Embora os dados de vários países continuem um mistério, a informação recolhida pela Amnistia Internacional (AI), no seu relatório anual, divulgado esta terça-feira, 21 de abril, permite concluir que a utilização da pena de morte voltou a baixar em 2019, pelo quarto ano consecutivo.

Segundo a organização de defesa dos direitos humanos, o ano passado foram executadas 657 pessoas, o que significa uma descida de cinco por cento em relação a 2018, ano que, com um total de 690 mortes, já era tido como o que registava menos execuções associadas a penas de morte da década passada.

A China, onde se presume que o número de execuções ultrapasse um milhar por ano, e o Irão, continuam a ser, segundo a AI, os países que mais pessoas executam, mas ambos mantêm os números relativos a penas de morte como segredo de Estado, pelo que os valores reais são desconhecidos.

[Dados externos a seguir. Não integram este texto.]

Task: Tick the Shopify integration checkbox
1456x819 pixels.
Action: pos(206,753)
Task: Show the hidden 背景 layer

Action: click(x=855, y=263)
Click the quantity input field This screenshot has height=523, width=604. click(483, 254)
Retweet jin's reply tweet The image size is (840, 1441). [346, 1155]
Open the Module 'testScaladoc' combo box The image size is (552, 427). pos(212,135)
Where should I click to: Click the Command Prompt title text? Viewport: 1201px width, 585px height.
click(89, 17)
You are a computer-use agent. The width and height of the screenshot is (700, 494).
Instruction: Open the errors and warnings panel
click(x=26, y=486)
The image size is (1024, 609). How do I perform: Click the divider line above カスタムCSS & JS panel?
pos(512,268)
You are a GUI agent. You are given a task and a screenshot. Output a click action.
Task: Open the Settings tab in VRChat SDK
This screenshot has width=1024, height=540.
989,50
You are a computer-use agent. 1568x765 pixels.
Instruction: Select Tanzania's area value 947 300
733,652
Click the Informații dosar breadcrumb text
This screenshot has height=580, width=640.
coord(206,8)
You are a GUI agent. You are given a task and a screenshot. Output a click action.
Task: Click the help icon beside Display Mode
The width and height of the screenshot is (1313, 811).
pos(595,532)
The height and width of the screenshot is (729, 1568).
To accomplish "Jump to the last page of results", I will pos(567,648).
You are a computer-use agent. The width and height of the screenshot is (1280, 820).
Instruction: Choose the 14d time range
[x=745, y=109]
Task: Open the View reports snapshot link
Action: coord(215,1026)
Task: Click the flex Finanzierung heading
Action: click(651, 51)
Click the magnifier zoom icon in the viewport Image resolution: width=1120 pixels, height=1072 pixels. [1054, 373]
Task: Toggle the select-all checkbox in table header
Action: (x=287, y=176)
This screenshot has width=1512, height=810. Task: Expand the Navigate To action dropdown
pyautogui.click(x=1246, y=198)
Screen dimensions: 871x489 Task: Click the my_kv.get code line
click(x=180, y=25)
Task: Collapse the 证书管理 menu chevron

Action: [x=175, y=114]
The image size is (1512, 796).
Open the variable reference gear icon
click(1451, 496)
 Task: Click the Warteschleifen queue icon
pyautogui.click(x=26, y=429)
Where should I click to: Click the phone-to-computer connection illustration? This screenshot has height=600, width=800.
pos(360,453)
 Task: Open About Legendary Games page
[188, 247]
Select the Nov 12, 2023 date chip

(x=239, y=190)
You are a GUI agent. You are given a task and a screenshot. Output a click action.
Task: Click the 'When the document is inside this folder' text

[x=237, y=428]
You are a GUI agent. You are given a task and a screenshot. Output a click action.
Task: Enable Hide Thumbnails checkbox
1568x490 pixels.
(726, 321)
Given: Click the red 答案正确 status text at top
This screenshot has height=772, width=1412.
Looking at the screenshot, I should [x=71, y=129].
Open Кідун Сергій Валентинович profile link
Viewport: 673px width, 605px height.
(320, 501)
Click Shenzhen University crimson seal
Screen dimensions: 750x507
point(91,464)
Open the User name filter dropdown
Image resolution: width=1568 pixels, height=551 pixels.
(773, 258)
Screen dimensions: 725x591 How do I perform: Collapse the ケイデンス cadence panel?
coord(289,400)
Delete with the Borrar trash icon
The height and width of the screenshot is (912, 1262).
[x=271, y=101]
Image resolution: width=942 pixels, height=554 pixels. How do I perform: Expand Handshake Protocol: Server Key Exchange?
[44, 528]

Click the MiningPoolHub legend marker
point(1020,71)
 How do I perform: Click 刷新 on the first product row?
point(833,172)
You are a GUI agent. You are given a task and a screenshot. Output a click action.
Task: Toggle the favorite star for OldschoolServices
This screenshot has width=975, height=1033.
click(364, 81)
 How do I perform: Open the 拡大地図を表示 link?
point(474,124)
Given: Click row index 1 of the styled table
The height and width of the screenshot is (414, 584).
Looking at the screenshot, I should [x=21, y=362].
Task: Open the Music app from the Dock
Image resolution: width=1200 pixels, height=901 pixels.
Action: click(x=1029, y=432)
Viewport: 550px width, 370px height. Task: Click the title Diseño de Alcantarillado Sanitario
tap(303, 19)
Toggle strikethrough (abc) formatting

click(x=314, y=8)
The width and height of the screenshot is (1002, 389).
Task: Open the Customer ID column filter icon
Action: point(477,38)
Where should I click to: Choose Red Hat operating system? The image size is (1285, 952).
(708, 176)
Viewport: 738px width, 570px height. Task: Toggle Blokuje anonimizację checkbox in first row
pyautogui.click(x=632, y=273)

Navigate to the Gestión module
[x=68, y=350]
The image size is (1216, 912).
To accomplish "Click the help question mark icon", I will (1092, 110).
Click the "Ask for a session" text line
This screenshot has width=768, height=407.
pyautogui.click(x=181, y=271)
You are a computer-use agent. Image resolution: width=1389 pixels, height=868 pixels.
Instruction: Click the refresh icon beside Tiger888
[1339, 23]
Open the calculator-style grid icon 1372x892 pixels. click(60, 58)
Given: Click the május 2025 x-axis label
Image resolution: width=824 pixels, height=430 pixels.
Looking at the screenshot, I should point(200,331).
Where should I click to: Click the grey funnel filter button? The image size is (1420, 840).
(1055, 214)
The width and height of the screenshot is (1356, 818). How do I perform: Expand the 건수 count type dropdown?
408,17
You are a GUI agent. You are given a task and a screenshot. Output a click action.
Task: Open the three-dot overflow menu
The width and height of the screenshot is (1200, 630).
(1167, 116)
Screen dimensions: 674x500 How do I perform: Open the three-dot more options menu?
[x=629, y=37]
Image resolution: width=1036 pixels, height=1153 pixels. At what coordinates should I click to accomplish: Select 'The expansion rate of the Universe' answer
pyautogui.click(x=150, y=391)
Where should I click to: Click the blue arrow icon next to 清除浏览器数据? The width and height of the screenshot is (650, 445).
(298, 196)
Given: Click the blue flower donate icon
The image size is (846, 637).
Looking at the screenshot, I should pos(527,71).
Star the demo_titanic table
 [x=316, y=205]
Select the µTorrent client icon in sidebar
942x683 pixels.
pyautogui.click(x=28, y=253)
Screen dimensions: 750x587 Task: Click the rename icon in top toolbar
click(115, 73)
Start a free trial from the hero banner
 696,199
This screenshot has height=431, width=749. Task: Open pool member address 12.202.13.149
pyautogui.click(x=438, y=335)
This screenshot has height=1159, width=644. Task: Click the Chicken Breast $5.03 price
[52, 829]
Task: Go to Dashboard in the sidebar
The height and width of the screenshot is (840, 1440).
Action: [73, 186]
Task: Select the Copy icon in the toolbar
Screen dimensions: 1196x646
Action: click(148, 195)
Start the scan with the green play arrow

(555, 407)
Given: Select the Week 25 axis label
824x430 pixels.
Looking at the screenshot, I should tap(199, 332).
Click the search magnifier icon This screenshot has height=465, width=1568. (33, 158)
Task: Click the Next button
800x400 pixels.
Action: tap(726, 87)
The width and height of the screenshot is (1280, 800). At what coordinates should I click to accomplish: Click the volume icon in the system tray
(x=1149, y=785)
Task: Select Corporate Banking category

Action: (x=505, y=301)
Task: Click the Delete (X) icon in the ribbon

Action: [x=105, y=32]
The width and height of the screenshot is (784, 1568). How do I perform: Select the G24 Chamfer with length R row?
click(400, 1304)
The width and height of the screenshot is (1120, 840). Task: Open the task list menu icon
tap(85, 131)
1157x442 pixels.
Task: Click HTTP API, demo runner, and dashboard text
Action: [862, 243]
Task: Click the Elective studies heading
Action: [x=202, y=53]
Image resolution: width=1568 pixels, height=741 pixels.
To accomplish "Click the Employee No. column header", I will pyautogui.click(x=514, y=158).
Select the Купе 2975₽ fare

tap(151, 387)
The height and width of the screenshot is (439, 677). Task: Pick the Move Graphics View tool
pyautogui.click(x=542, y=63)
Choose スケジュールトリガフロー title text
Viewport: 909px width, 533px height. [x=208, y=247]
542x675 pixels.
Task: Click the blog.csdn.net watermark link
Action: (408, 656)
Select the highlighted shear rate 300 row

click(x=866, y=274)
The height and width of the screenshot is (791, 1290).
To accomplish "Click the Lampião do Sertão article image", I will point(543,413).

“Temos de manter a tendência atual de abolição global da pena de morte. Tem de haver pressão internacional sobre os últimos carrascos do mundo para acabar de vez com esta prática desumana”, defende a diretora de Investigação, Promoção e Política da AI, Clare Algar, explicando que a organização está a pedir a todos os Estados que acabem com o método.

No relatório, citado pela agência Lusa, a responsável classifica a pena de morte “como um castigo abominável e desumano”, por “não existirem provas credíveis de que o método diminua mais a criminalidade do que as prisões”.